Diesel Engines in summary (model, displacement)

- 1955–1983 Nissan UD engine – 3.7-14.8 L
- 1964–1987 Nissan SD engine – 2.0/2.2/2.3/2.5/3.3 L
- 1966–1986 Nissan LD engine – 2.0/2.8 L
- Nissan BD engine – 2.5/3.0 L
- 1982–2001 Nissan CD engine – 1.7/2.0 L
- 1984–1995 Nissan ED/FD engine – 3.0/3.3/3.5/4.2/4.6 L
- 1985–2009 Nissan RD engine – 2.8 L
- 1986–2007 Nissan TD engine – 2.3/2.5/2.7/4.2 L
- 1990–2000 Nissan QD engine – 3.2 L
- 1998–present Nissan YD engine – 2.2/2.5 L
- 1999–present Nissan ZD engine – 3.0 L
- 2006–present Nissan M9R engine - 2.0 L
- 2009–2017 Nissan V9X engine – 3.0 L
- 2010–present Nissan YS engine – 2.3 L

==Wankel engine==

Nissan showed a prototype Wankel rotary engine at the Tokyo Motor Show in 1972, but it never reached production.

== Electric motors ==
Nissans lineup of electric motors include:

- 2010-2012 EM61
- 2013–present EM57
- 2020–present EM47

==Glossary==
- Nissan NAPS Nissan Anti Pollution System, predecessor to Nissan ECCS
- Nissan PLASMA (Powerful ＆ Economic, Lightweight, Accurate, Silent, Mighty, Advanced) is an acronym for the engine series designed to counter Toyota's Lightweight Advanced Super Response Engine (LASRE).
- Nissan ECC is the Exhaust Gas Recirculator or EGR.
- Nissan ECCS ("eltukusu") Electronic Concentrated Control System (ECCS), or Electronic Gas Injector (EGI), is an electronic fuel injection system designed to improve fuel economy and to reduce exhaust emission.
- N-VCT or Nissan Variable Cam Timing is an automobile variable valve timing technology. (NVCS)
- NEO, or Nissan Ecology Oriented, is an engine technology used to reduce fuel consumption and emission output while improving overall engine performance.
- CVTCS or Continuous Valve Timing Control System, is a Nissan automobile variable valve timing technology.

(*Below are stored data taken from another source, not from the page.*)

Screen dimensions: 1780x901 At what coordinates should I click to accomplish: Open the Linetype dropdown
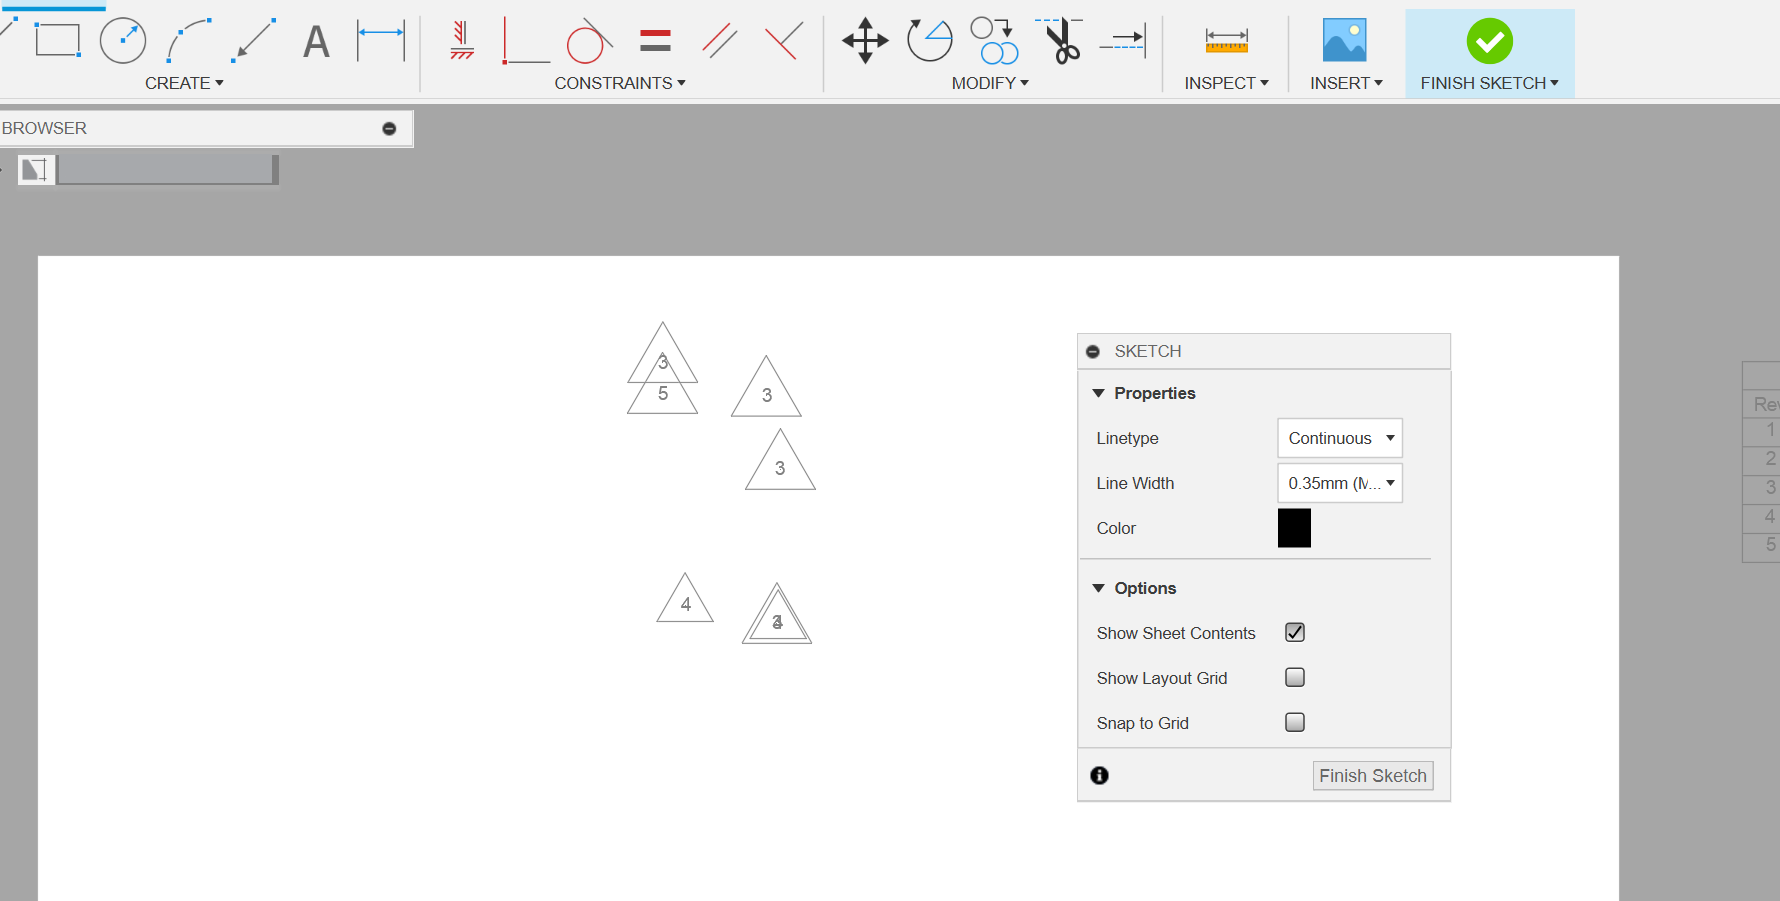1339,438
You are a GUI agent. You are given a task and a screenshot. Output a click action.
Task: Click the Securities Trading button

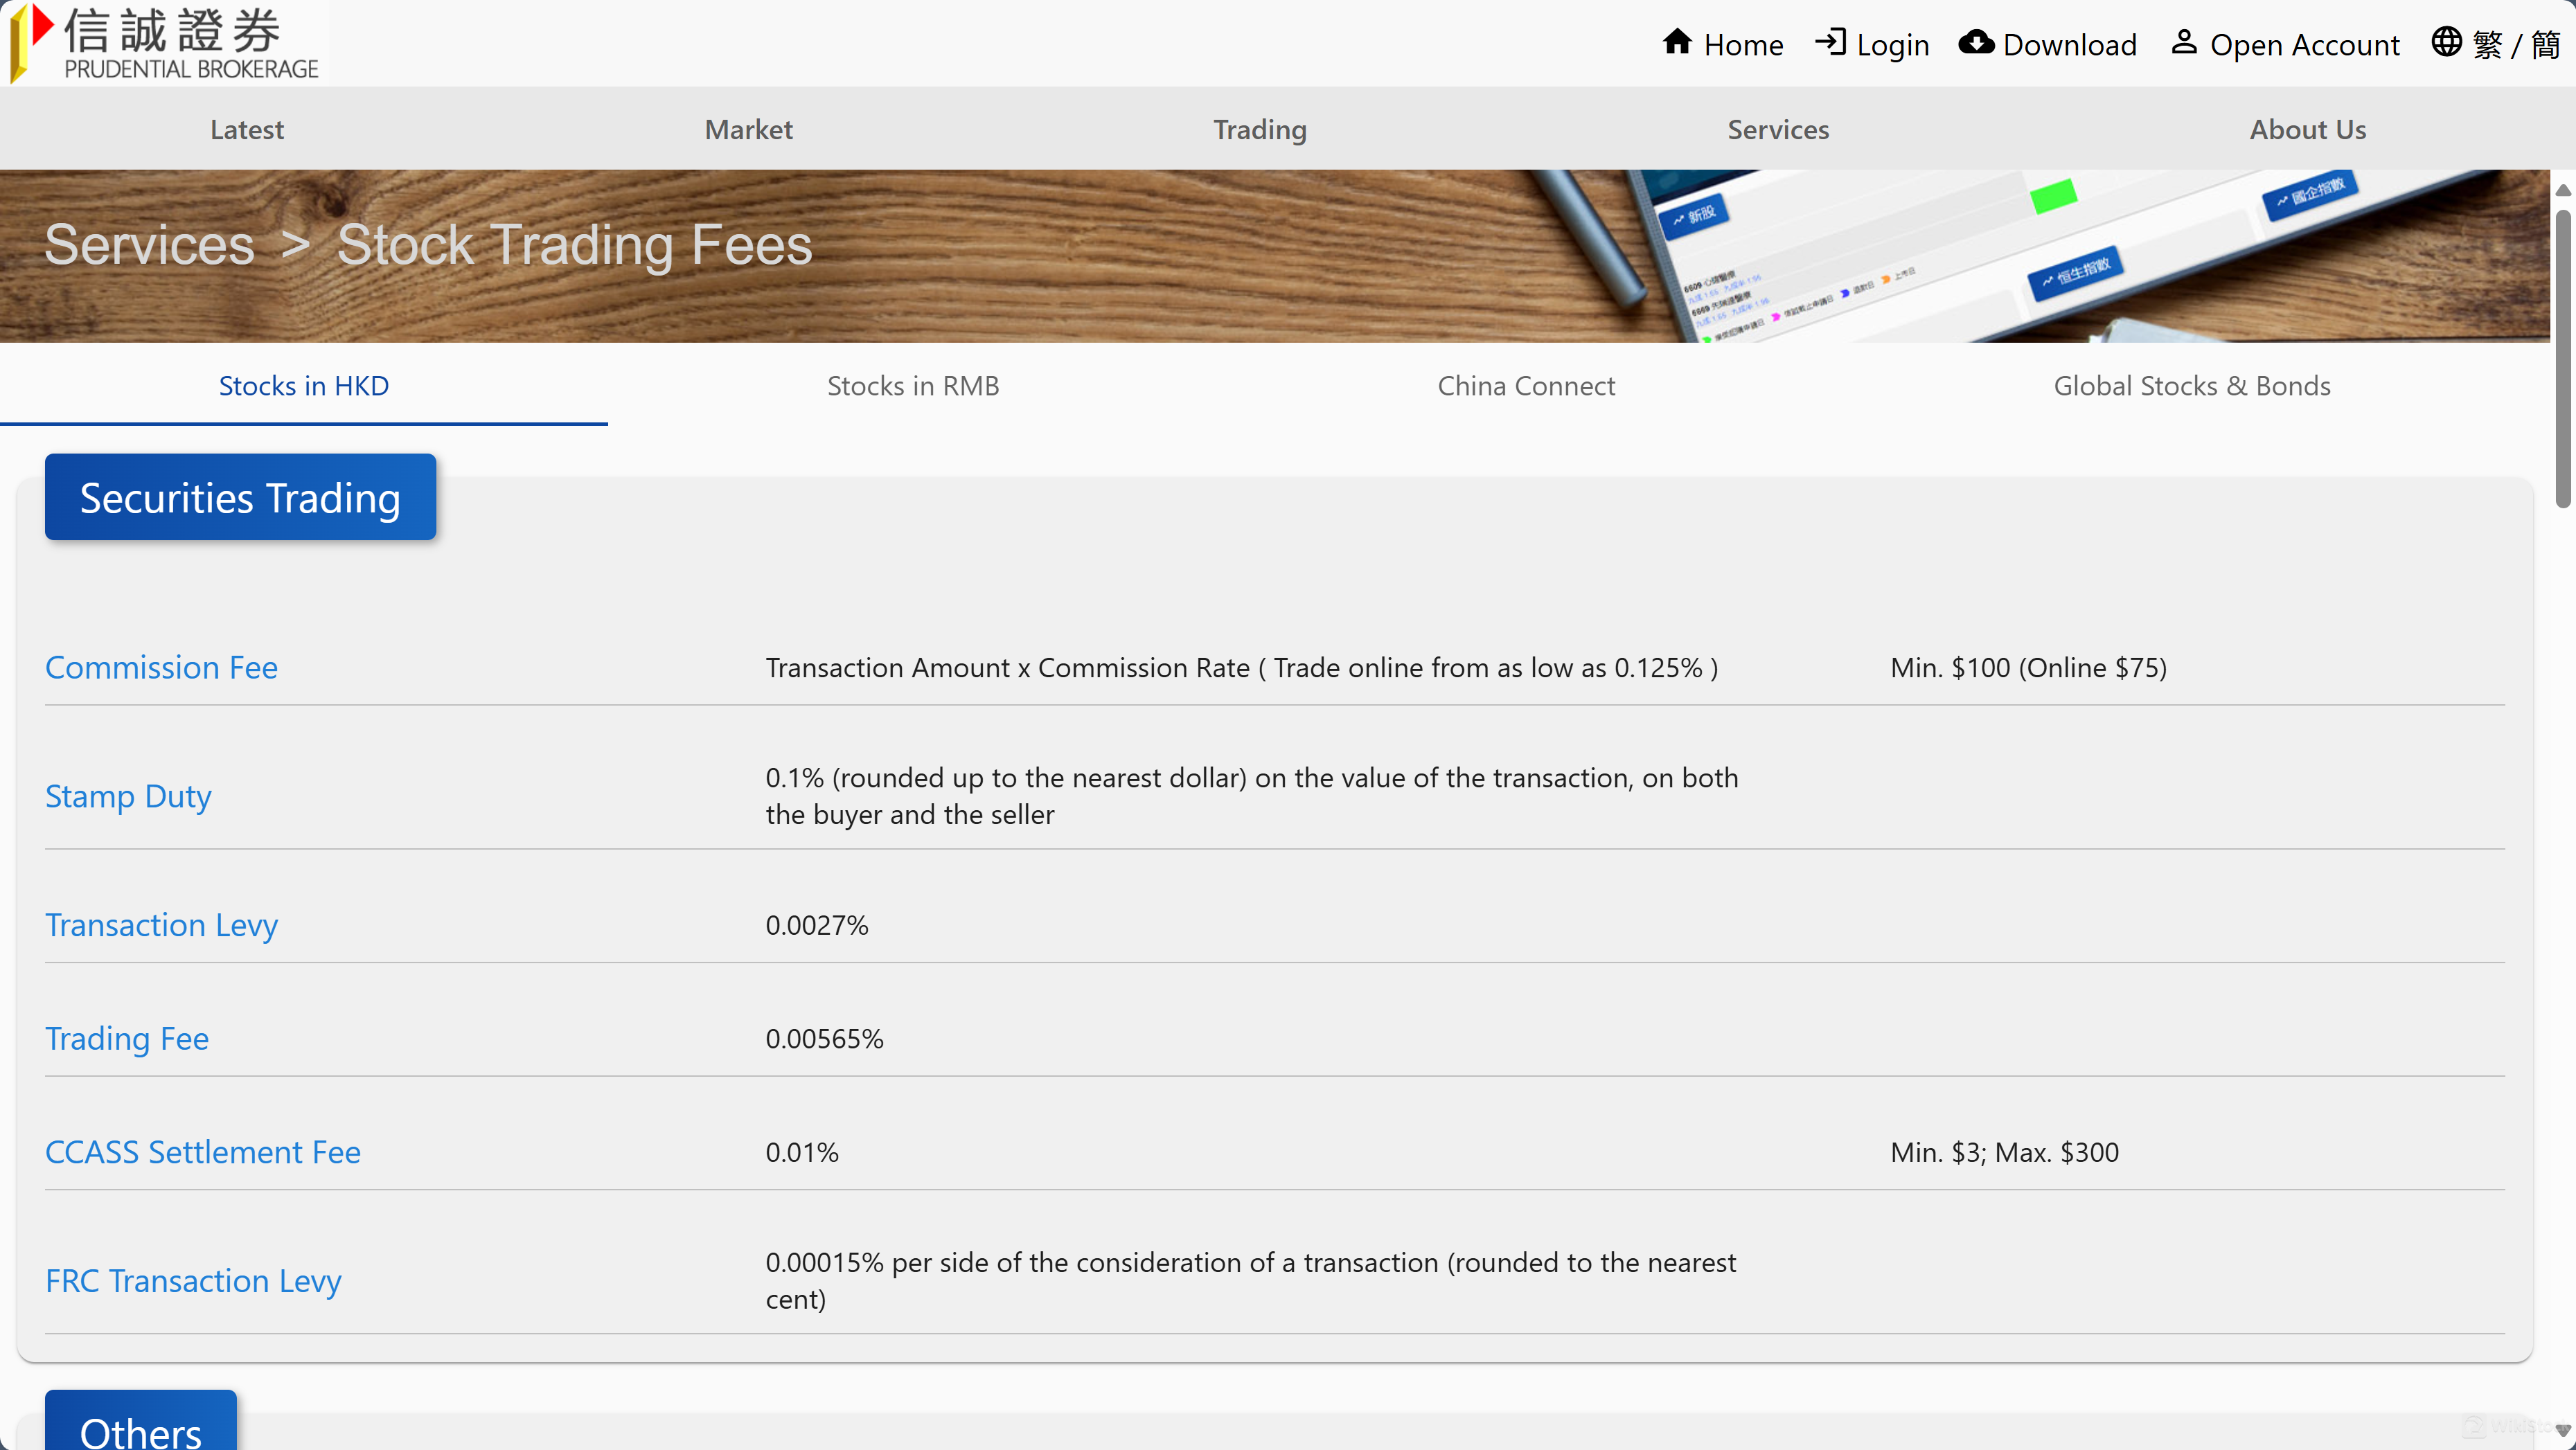240,498
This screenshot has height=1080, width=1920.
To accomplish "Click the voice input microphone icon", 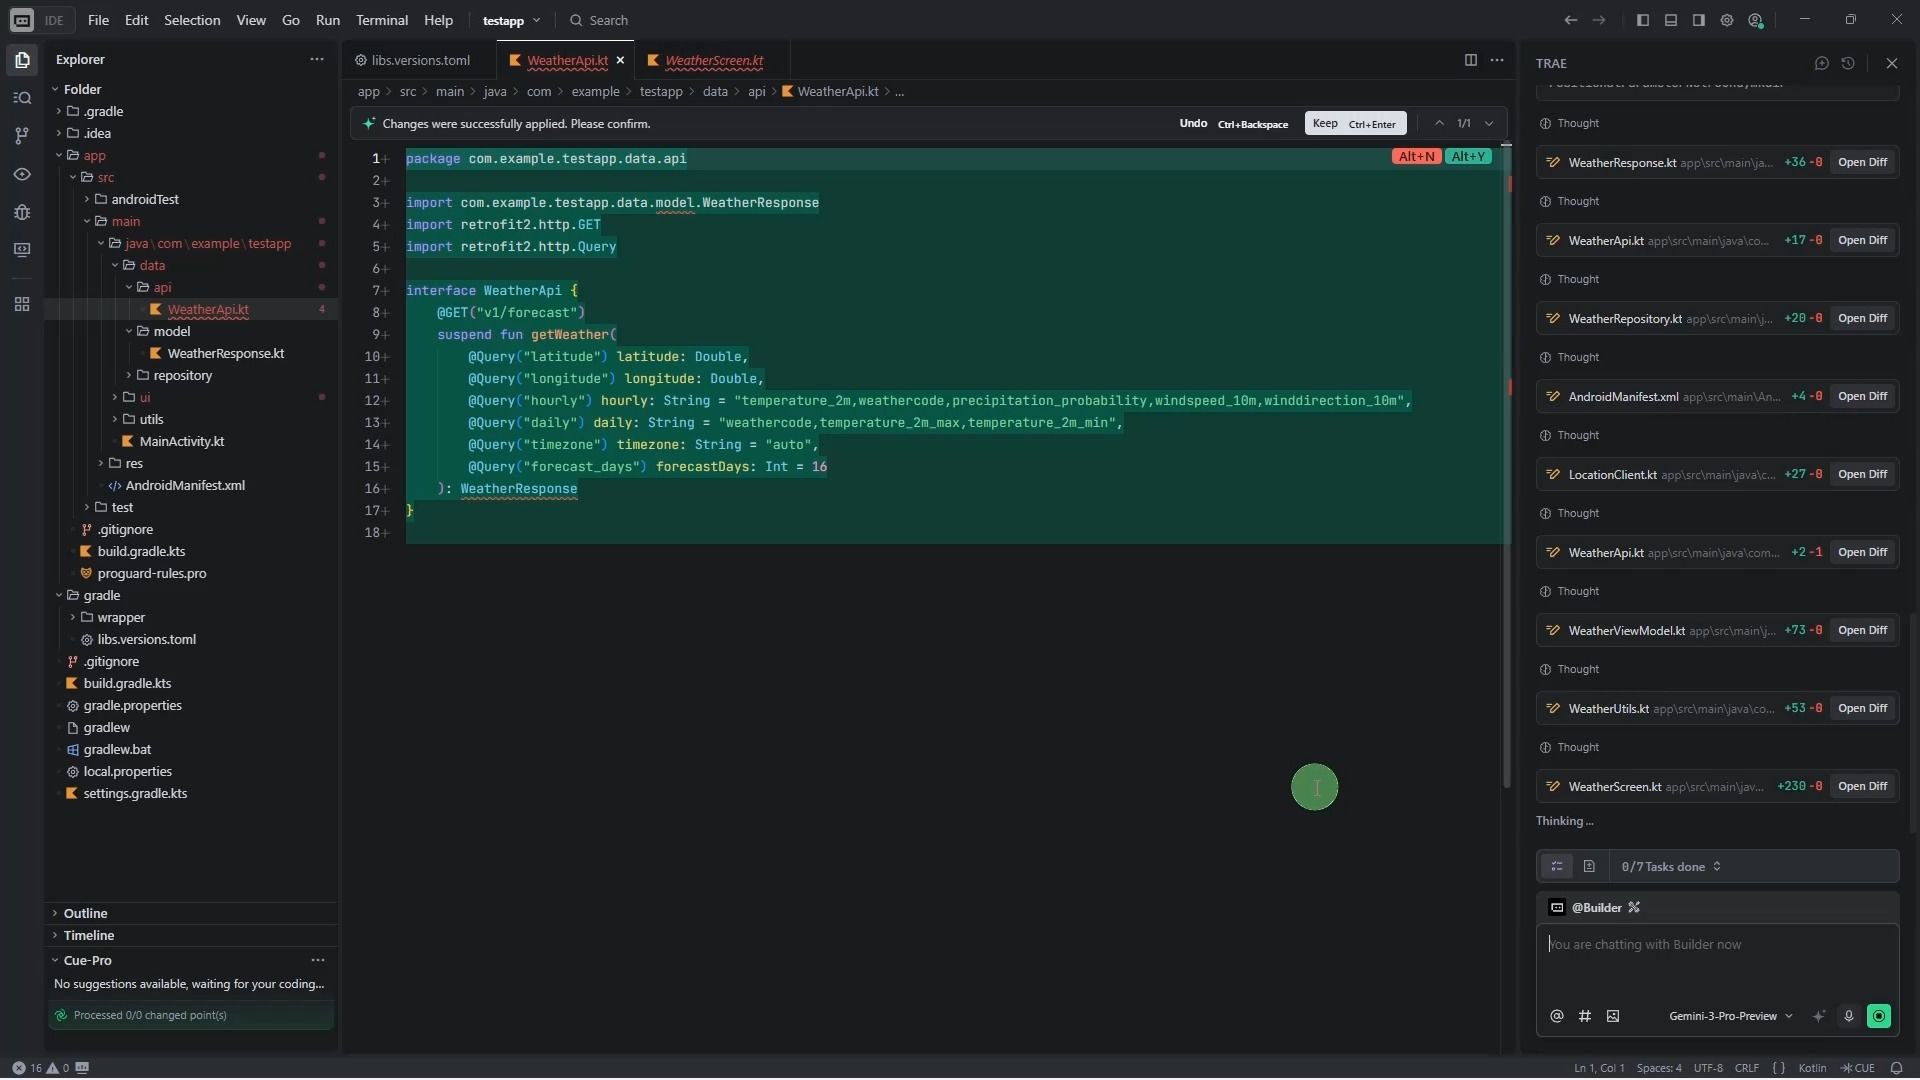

The engine technology is used by Nissan to reduce fuel consumption and emission output while improving overall engine performance.
- e-POWER for its line of series hybrid vehicles using an electric traction motor derived from the one used in the Nissan Leaf, which draws power from a battery and generator driven by a gasoline engine.
- S-HYBRID for Smart and Simple micro hybrid vehicle powertrain with an auxiliary electric motor
- VVL or Variable Valve and Lift is a Nissan automobile variable valve timing technology.
- VVEL or Variable Valve Event and Lift is a Nissan automobile variable valve timing technology.